_What you need to do:_ Give back exactly the lines from the start of the entries below to the line holding "Salles polyvalentes (714, 332)", that line included, and leave every picture out.

── Listed records ──

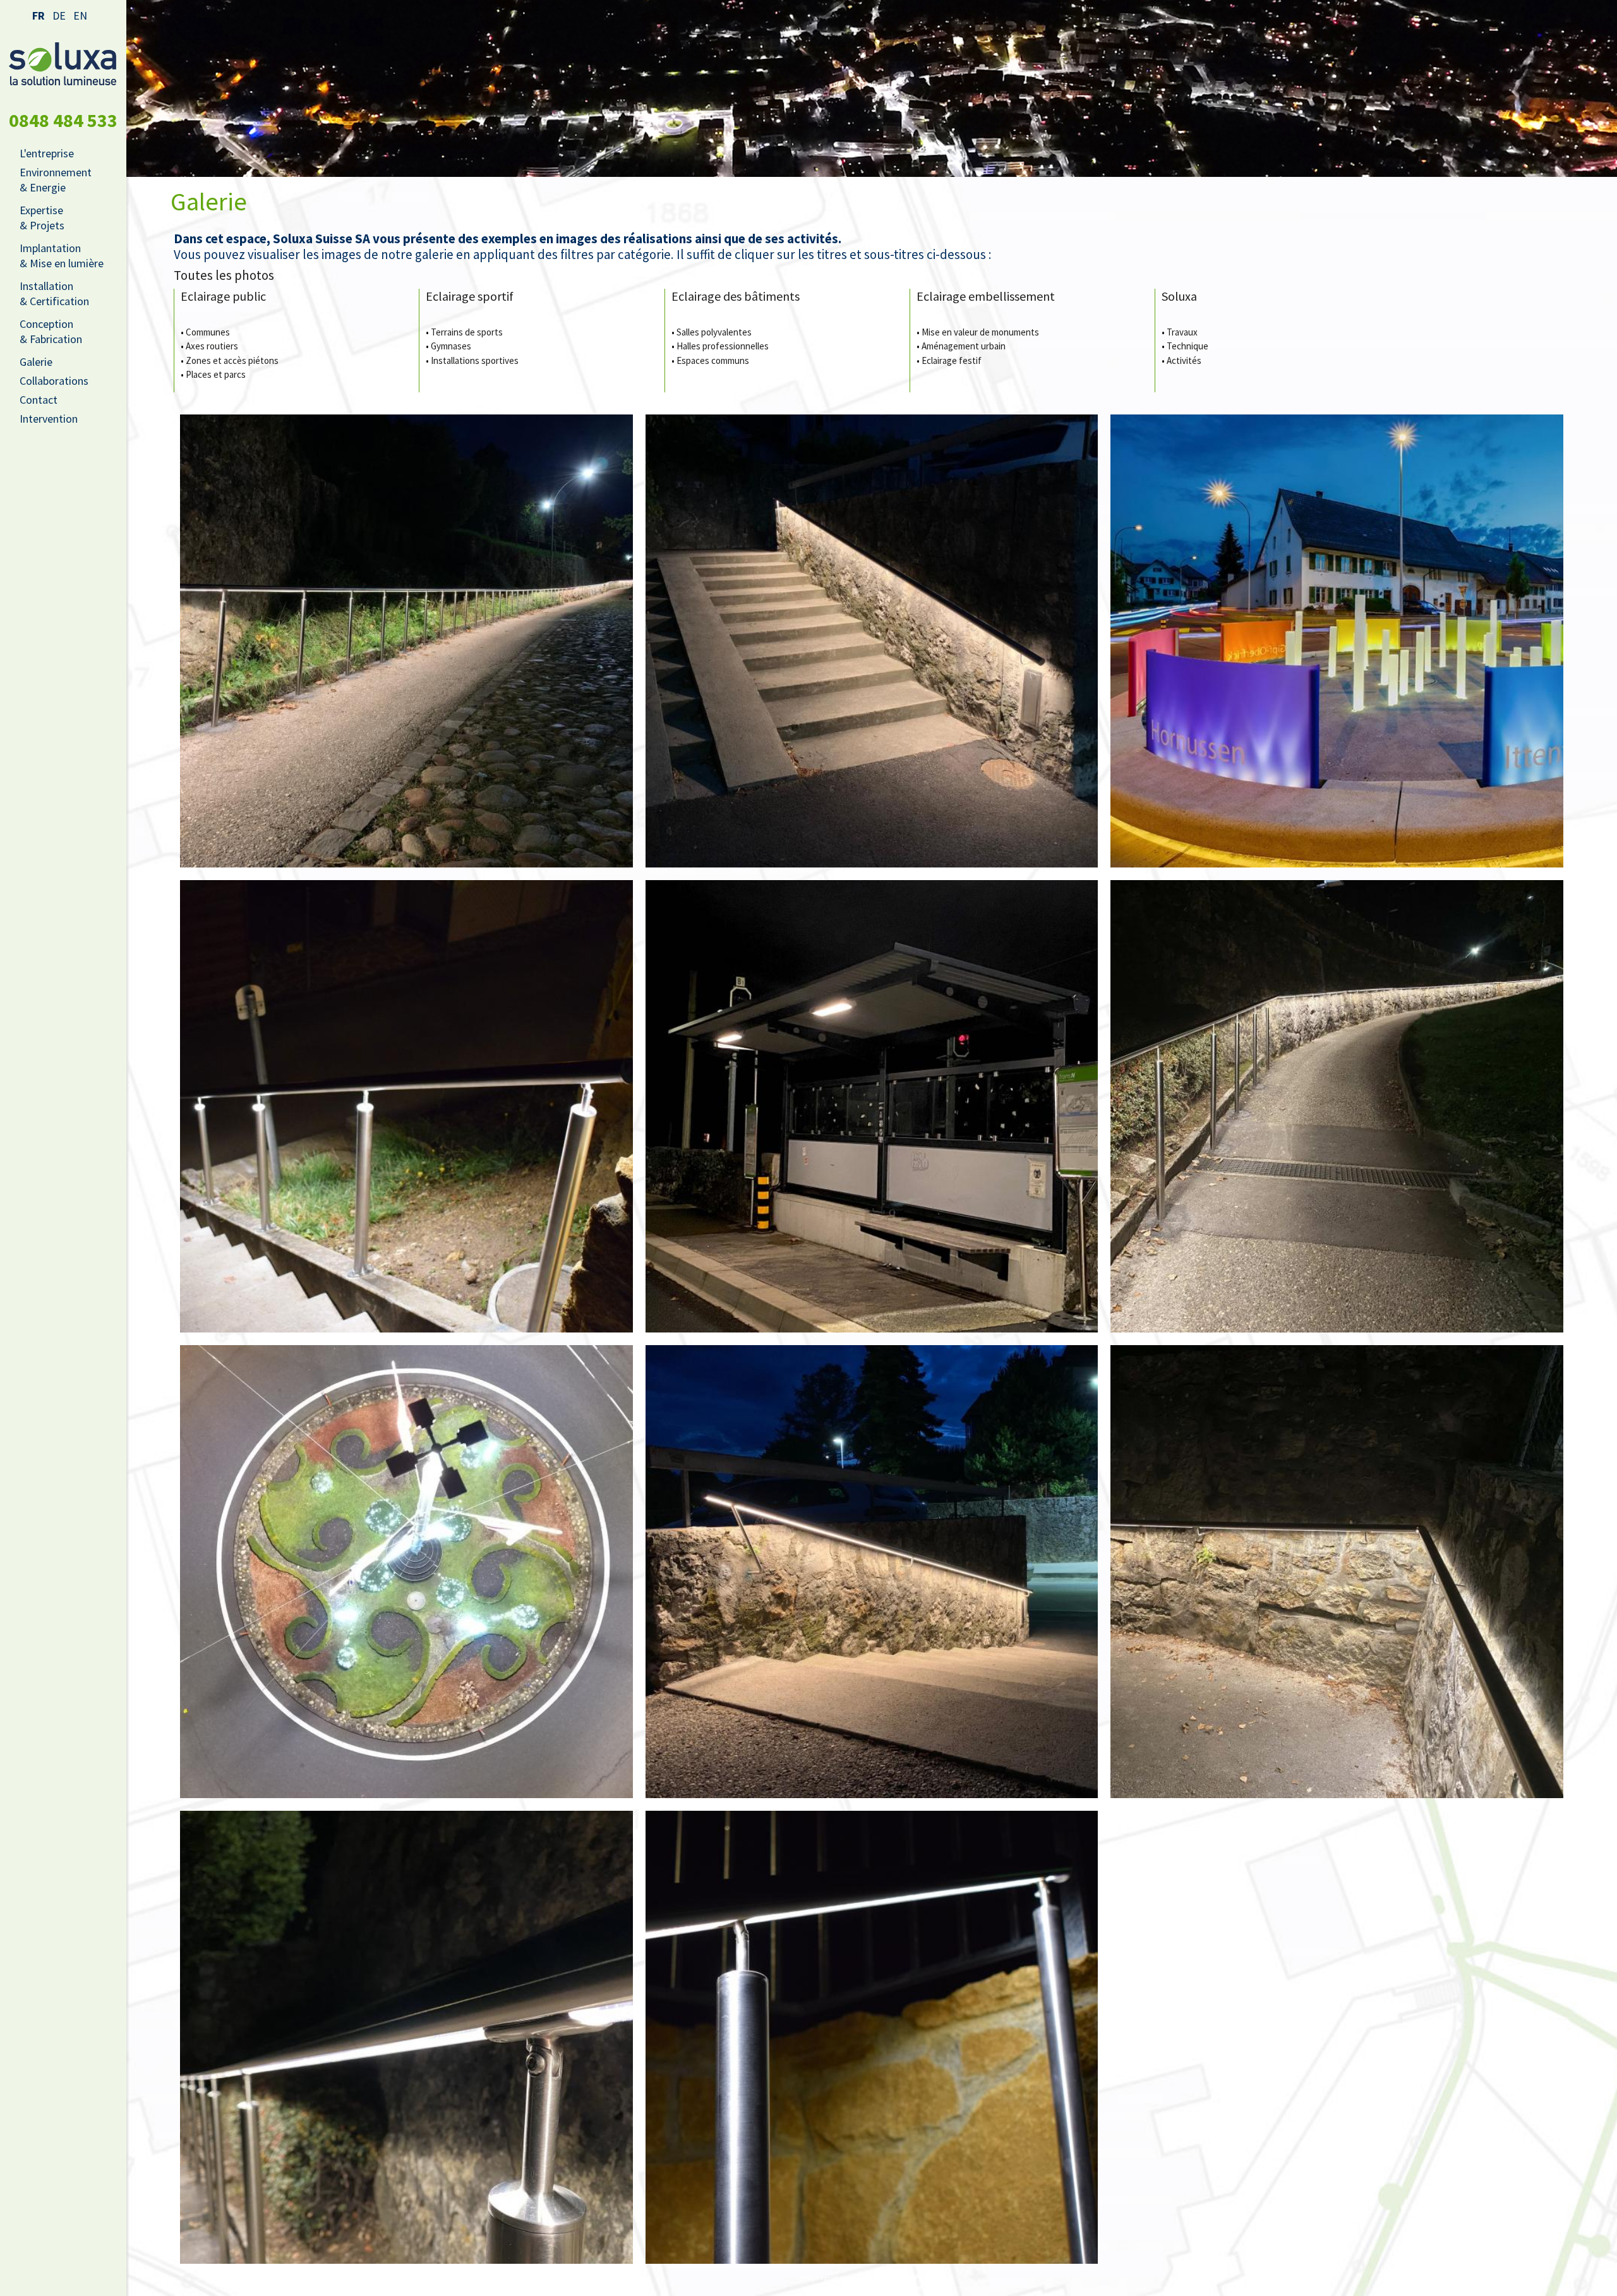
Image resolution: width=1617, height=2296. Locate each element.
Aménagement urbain (964, 346)
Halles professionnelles (722, 346)
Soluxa (1179, 296)
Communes (208, 332)
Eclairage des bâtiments (735, 296)
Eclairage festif (952, 360)
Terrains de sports (467, 332)
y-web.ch (931, 2278)
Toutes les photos (224, 275)
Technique (1187, 346)
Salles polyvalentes (714, 332)
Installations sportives (475, 360)
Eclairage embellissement (986, 296)
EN (80, 15)
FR (38, 15)
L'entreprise (47, 153)
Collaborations (54, 380)
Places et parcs (216, 374)
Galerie (36, 361)
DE (59, 15)
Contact (38, 399)
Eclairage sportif (470, 296)
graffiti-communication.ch (860, 2278)
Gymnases (451, 346)
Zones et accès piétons (232, 360)
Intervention (49, 418)
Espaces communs (712, 360)
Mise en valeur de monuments (980, 332)
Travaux (1182, 332)
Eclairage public (223, 296)
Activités (1184, 360)
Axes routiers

───

_Task response:_
Image resolution: width=1617, height=2296. Locate each element.
Aménagement urbain (964, 346)
Halles professionnelles (722, 346)
Soluxa (1179, 296)
Communes (208, 332)
Eclairage des bâtiments (735, 296)
Eclairage festif (952, 360)
Terrains de sports (467, 332)
y-web.ch (931, 2278)
Toutes les photos (224, 275)
Technique (1187, 346)
Salles polyvalentes (714, 332)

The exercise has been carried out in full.